Tamara Müller führte als HR-Fachfrau viele Bewerbungsgespräche. Heute arbeitet sie im FAU-Bereich IV als Coach. Im Interview spricht sie über die Dos and Don’ts im Bewerbungsgespräch und gibt Tipps, wie sich Bewerber optimal aufs Gespräch vorbereiten.
Tamara Müller hat zehn Jahre im HR gearbeitet, unter anderem bei Swiss International Airlines.
Text und Fotos ANDREA MARTHALER
Was zeichnet für dich ein gutes Bewerbungsgespräch aus?
TAMARA MÜLLER: Ein gutes Gespräch findet auf Augenhöhe statt. Das bedeutet für mich, dass der Bewerber nicht Bittsteller ist, sondern für sich prüft: Will ich in dieses Unternehmen? Bei einem guten Bewerbungsgespräch wird zudem die 80/20-Regel eingehalten. 80 Prozent der Sprechzeit sind beim Kandidaten, den Rest teilen sich HR und Fachbereich.
Was kann die Bewerberin oder der Bewerber zu einem guten Gespräch beitragen?
Gut ist, wenn ich mich vor dem Gespräch innerlich darauf einstelle. Während des Gesprächs ist es wichtig, offen zu sein, nachzufragen und authentisch zu bleiben. Ich habe schon erlebt, dass ein Bewerber so nervös war, dass eine Blockade auftrat. Fragen wurden an der Fragestellung vorbei beantwortet. Wichtig ist, dass man als Bewerber eine selbstbewusste innere Haltung mitbringt, denn so kann das Gespräch auf Augenhöhe stattfinden. Positiv ist natürlich, wenn jemand Leidenschaft rüberbringt, sich mit der Firma und dem Jobinhalt identifiziert und zeigt, dass er oder sie die Stelle von ganzem Herzen will.
Zentral ist diesbezüglich die Vorbereitung. Dazu gehört, sich die Website des Unternehmens anzuschauen und in den Medien nach News zum Unternehmen zu suchen. Was empfiehlst du darüber hinaus?

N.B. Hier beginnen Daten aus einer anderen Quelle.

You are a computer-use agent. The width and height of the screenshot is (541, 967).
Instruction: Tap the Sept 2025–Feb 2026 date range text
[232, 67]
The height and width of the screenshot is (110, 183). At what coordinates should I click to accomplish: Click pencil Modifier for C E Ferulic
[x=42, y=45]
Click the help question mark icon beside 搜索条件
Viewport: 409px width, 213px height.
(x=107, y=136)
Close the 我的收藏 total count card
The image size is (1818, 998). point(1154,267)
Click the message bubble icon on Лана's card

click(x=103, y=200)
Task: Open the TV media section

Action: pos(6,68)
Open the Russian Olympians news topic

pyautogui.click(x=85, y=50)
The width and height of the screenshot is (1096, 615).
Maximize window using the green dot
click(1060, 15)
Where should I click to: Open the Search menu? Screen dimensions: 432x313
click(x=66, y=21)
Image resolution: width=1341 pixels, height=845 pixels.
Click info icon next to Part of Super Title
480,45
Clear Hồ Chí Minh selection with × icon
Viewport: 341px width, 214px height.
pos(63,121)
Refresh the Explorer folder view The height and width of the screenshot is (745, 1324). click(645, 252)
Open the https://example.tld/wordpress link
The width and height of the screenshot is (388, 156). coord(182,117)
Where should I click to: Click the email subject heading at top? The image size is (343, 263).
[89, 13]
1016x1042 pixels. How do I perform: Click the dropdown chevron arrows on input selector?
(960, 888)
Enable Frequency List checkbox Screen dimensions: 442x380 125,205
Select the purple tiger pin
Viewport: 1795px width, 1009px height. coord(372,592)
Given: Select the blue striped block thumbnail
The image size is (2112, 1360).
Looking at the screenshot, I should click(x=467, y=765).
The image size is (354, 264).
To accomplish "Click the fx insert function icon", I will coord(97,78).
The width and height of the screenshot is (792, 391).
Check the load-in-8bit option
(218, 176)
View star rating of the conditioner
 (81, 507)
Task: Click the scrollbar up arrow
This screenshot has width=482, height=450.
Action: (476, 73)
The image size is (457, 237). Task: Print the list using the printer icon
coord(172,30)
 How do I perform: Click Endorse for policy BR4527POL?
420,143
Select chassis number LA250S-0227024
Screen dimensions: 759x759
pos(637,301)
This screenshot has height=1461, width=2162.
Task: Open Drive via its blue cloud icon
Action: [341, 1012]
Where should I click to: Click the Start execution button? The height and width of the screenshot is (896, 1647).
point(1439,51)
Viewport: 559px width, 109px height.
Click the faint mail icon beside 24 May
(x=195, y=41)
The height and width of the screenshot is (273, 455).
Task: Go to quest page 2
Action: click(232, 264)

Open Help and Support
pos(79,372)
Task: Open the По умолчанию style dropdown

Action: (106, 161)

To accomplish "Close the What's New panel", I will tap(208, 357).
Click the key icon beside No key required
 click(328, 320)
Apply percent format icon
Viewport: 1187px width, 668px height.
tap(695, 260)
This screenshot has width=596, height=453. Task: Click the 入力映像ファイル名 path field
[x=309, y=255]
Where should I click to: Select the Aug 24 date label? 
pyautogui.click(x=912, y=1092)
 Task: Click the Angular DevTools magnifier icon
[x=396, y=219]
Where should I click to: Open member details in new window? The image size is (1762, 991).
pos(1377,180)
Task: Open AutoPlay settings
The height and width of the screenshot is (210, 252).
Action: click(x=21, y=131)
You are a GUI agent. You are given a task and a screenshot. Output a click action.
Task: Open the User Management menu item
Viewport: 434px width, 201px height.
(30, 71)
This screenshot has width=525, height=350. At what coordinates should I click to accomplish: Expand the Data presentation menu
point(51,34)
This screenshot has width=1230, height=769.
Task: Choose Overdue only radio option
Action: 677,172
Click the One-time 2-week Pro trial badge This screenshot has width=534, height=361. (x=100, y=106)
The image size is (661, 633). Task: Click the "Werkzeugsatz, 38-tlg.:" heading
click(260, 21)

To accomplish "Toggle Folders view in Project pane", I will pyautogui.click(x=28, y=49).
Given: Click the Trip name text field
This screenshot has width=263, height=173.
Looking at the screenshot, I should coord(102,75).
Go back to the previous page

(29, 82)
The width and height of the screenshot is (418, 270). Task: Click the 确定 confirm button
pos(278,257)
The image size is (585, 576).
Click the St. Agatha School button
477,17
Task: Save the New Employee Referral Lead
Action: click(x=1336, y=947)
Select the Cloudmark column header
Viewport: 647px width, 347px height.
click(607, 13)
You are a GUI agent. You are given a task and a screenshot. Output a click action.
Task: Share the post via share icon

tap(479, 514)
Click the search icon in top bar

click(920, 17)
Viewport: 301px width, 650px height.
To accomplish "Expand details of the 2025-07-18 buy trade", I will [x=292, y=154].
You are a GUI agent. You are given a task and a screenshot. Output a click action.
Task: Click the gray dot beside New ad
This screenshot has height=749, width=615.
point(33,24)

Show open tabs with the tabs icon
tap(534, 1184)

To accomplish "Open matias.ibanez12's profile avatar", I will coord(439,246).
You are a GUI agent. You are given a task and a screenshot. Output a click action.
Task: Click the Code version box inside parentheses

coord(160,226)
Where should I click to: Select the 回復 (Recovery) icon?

Es lohnt sich, über die Personen, die am Gespräch dabei sein werden, zu recherchieren. So erhalte ich ein Gespür dafür, wen ich am Gespräch vor mir haben werde. Zudem muss ich mich mit dem Jobinhalt auseinandersetzen. Wie könnte beispielsweise ein Tagesablauf aussehen? Vielleicht kenne ich auch jemanden in einer ähnlichen Jobfunktion, der mir Auskunft über den Jobinhalt geben kann, oder im besten Fall sogar jemanden im Unternehmen selber. Jede Zusatzinformation, die ich einholen kann, hilft mir. Und natürlich müssen Bewerber in den klassischen Fragen sattelfest sein. Das heisst beispielsweise, sich in zwei Minuten vorzustellen und über Stärken und Schwächen Auskunft geben zu können, ohne nachdenken zu müssen. Zur Vorbereitung zählt auch, Block, Stift und Fragen zum Gespräch mitzunehmen. Findet das Interview online statt, sollten Bewerber sich Gedanken machen, was sie zeigen möchten, sprich: welches Setting als Hintergrund passt.
Wahrscheinlich hast du als HR-Fachkraft auch das Gegenteil erlebt?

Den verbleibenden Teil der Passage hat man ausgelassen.